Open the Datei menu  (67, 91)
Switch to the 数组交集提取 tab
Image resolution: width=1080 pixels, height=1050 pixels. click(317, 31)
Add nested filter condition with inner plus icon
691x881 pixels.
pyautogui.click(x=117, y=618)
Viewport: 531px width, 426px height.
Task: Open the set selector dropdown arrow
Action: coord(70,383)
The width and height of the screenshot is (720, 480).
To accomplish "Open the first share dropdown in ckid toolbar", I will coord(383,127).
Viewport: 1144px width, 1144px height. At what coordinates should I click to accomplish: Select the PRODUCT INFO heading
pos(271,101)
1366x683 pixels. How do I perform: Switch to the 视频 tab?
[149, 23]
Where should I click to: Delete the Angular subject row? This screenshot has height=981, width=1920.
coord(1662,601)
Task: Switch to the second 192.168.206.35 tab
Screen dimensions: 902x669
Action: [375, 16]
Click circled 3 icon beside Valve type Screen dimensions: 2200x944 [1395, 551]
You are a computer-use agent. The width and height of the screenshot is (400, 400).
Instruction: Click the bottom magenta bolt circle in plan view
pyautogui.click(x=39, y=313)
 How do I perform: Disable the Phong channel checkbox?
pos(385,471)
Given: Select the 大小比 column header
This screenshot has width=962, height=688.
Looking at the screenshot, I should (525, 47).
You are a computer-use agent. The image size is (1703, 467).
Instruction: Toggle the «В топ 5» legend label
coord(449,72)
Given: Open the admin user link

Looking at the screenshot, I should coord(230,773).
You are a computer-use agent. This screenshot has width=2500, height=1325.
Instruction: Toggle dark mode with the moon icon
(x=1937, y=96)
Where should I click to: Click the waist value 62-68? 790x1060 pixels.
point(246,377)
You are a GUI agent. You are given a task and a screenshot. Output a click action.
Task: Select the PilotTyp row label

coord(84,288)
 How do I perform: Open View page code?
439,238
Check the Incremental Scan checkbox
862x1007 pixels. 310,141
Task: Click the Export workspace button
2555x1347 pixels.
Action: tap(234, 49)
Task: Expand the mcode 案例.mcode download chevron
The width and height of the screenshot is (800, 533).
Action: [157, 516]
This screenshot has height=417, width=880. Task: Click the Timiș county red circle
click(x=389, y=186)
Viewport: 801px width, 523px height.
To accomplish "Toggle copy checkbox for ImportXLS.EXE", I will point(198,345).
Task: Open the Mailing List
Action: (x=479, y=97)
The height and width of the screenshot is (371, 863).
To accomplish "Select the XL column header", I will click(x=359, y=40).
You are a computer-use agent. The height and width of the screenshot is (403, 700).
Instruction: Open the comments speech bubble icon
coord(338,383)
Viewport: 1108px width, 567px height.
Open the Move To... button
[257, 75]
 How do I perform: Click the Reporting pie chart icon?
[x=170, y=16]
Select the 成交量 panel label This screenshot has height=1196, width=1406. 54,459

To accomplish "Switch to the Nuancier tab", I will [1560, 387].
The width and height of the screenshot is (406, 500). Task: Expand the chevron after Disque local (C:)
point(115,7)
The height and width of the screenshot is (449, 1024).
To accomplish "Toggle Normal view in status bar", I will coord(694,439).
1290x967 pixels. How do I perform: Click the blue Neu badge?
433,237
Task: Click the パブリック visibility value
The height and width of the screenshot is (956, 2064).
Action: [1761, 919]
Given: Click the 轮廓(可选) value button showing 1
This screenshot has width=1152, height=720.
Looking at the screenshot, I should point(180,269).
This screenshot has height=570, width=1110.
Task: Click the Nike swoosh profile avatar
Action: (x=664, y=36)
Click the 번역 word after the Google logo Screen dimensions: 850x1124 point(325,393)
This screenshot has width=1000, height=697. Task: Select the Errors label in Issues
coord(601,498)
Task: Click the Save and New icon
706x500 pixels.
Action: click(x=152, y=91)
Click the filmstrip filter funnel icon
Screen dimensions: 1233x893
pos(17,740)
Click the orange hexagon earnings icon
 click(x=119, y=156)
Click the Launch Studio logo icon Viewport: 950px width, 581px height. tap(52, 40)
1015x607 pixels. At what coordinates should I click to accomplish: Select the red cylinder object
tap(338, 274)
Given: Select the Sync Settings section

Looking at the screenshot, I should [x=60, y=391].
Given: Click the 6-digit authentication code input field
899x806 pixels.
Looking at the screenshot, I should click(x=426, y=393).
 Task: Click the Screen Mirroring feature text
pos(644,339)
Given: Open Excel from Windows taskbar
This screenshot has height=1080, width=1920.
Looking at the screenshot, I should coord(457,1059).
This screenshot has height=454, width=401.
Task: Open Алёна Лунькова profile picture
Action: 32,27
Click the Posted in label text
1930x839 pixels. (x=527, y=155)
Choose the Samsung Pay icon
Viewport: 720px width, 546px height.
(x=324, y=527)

*-*-*

Rewrite every line of the data above, renaming "Instruction" to "Step" wherever it occurs and changing nothing else.

Open the Datei menu  (67, 91)
Switch to the 数组交集提取 tab
Image resolution: width=1080 pixels, height=1050 pixels. click(317, 31)
Add nested filter condition with inner plus icon
691x881 pixels.
pyautogui.click(x=117, y=618)
Viewport: 531px width, 426px height.
Task: Open the set selector dropdown arrow
Action: coord(70,383)
The width and height of the screenshot is (720, 480).
To accomplish "Open the first share dropdown in ckid toolbar", I will coord(383,127).
Viewport: 1144px width, 1144px height. At what coordinates should I click to accomplish: Select the PRODUCT INFO heading
pos(271,101)
1366x683 pixels. How do I perform: Switch to the 视频 tab?
[149, 23]
Where should I click to: Delete the Angular subject row? This screenshot has height=981, width=1920.
coord(1662,601)
Task: Switch to the second 192.168.206.35 tab
Screen dimensions: 902x669
Action: [375, 16]
Click circled 3 icon beside Valve type Screen dimensions: 2200x944 [1395, 551]
You are a computer-use agent. The width and height of the screenshot is (400, 400).
Step: Click the bottom magenta bolt circle in plan view
pyautogui.click(x=39, y=313)
 How do I perform: Disable the Phong channel checkbox?
pos(385,471)
Given: Select the 大小比 column header
This screenshot has width=962, height=688.
Looking at the screenshot, I should (525, 47).
You are a computer-use agent. The image size is (1703, 467).
Step: Toggle the «В топ 5» legend label
coord(449,72)
Given: Open the admin user link

Looking at the screenshot, I should coord(230,773).
You are a computer-use agent. This screenshot has width=2500, height=1325.
Step: Toggle dark mode with the moon icon
(x=1937, y=96)
Where should I click to: Click the waist value 62-68? 790x1060 pixels.
point(246,377)
You are a GUI agent. You are given a task and a screenshot. Output a click action.
Task: Select the PilotTyp row label

coord(84,288)
 How do I perform: Open View page code?
439,238
Check the Incremental Scan checkbox
862x1007 pixels. 310,141
Task: Click the Export workspace button
2555x1347 pixels.
Action: tap(234, 49)
Task: Expand the mcode 案例.mcode download chevron
The width and height of the screenshot is (800, 533).
Action: [157, 516]
This screenshot has height=417, width=880. Task: Click the Timiș county red circle
click(x=389, y=186)
Viewport: 801px width, 523px height.
To accomplish "Toggle copy checkbox for ImportXLS.EXE", I will point(198,345).
Task: Open the Mailing List
Action: (x=479, y=97)
The height and width of the screenshot is (371, 863).
To accomplish "Select the XL column header", I will click(x=359, y=40).
You are a computer-use agent. The height and width of the screenshot is (403, 700).
Step: Open the comments speech bubble icon
coord(338,383)
Viewport: 1108px width, 567px height.
Open the Move To... button
[257, 75]
 How do I perform: Click the Reporting pie chart icon?
[x=170, y=16]
Select the 成交量 panel label This screenshot has height=1196, width=1406. 54,459

To accomplish "Switch to the Nuancier tab", I will [1560, 387].
The width and height of the screenshot is (406, 500). Task: Expand the chevron after Disque local (C:)
point(115,7)
The height and width of the screenshot is (449, 1024).
To accomplish "Toggle Normal view in status bar", I will coord(694,439).
1290x967 pixels. How do I perform: Click the blue Neu badge?
433,237
Task: Click the パブリック visibility value
The height and width of the screenshot is (956, 2064).
Action: [1761, 919]
Given: Click the 轮廓(可选) value button showing 1
This screenshot has width=1152, height=720.
Looking at the screenshot, I should point(180,269).
This screenshot has height=570, width=1110.
Task: Click the Nike swoosh profile avatar
Action: (x=664, y=36)
Click the 번역 word after the Google logo Screen dimensions: 850x1124 point(325,393)
This screenshot has width=1000, height=697. Task: Select the Errors label in Issues
coord(601,498)
Task: Click the Save and New icon
706x500 pixels.
Action: click(x=152, y=91)
Click the filmstrip filter funnel icon
Screen dimensions: 1233x893
pos(17,740)
Click the orange hexagon earnings icon
 click(x=119, y=156)
Click the Launch Studio logo icon Viewport: 950px width, 581px height. tap(52, 40)
1015x607 pixels. At what coordinates should I click to accomplish: Select the red cylinder object
tap(338, 274)
Given: Select the Sync Settings section

Looking at the screenshot, I should [x=60, y=391].
Given: Click the 6-digit authentication code input field
899x806 pixels.
Looking at the screenshot, I should click(x=426, y=393).
 Task: Click the Screen Mirroring feature text
pos(644,339)
Given: Open Excel from Windows taskbar
This screenshot has height=1080, width=1920.
Looking at the screenshot, I should coord(457,1059).
This screenshot has height=454, width=401.
Task: Open Алёна Лунькова profile picture
Action: 32,27
Click the Posted in label text
1930x839 pixels. (x=527, y=155)
Choose the Samsung Pay icon
Viewport: 720px width, 546px height.
(x=324, y=527)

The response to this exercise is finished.